Groups sue UC Berkeley over Ann Coulter appearance

Conservative political commentator and author Ann Coulter lost the backing of the Young America's Foundation for her talk at University of California, Berkeley

Two conservative groups filed a lawsuit against the University of California at Berkeley claiming that a decision to cancel an appearance by the firebrand pundit Ann Coulter violated their right to free speech.

The Berkeley College Republicans and Young America's Foundation, which had invited Coulter to speak on April 27, accused the university of seeking to silence conservative viewpoints and stifle political discourse at the famously progressive campus by imposing unreasonable demands on campus events involving certain "high-profile" speakers.

"Defendants' discriminatory imposition of curfew and venue restrictions has resulted in the cancellation of two speaking engagements featuring prominent conservative speakers in the month of April, 2017," read the lawsuit filed in federal court in San Francisco.

University officials said last week that Coulter's scheduled appearance at Berkeley to discuss illegal immigration was scrapped because of security concerns after several recent protests in the city turned violent.

Following a firestorm over the decision, the school offered a new venue and date -- May 2 -- which were rejected by the right-wing commentator as well as the student group.

The lawsuit said that the new proposed date falls during a period known as a "dead week," when no classes are held and fewer students are on campus due to final exams the following week.

It added that while heavy restrictions were being imposed on conservative speakers, liberal figures addressing the same contentious topic as Coulter had freely spoken at the school in recent weeks.

They include former Mexican leader Vincente Fox and Maria Echaveste, a former advisor to ex-president Bill Clinton.

"It is unfortunate that the very school that is considered the 'birthplace of the Free Speech Movement' is now leading the charge to censor thoughts, ideas, and debate," said Ron Robinson, president of Young America's Foundation.

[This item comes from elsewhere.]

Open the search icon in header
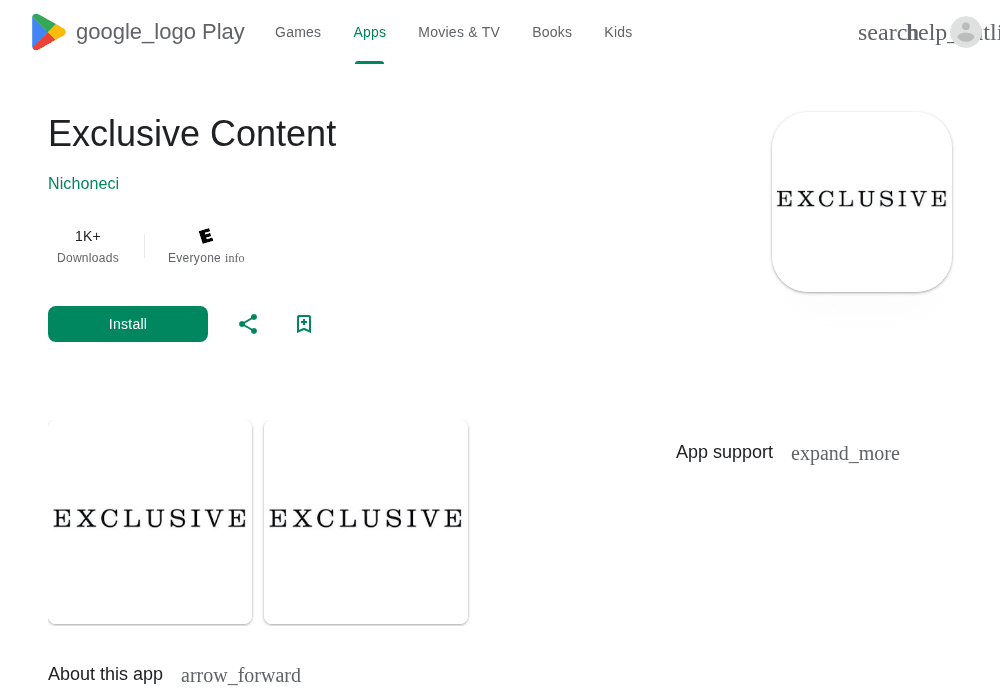 pyautogui.click(x=883, y=33)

A spokesman for the university, a public institution, said a response to the suit would be issued later Monday.

The decision to shelve Coulter's appearance at the campus came days after opponents and supporters of President Donald Trump clashed in the city.

It also follows a similar cancellation in February of a planned speech at the university by right-wing provocateur and former Brietbart editor Milo Yiannopoulos, following violent protests.

University officials said they had learned that some of the groups that took part in recent clashes planned to target Coulter's appearance.

They said security concerns mounted last week after posters appeared on the walls of campus buildings threatening disruptions.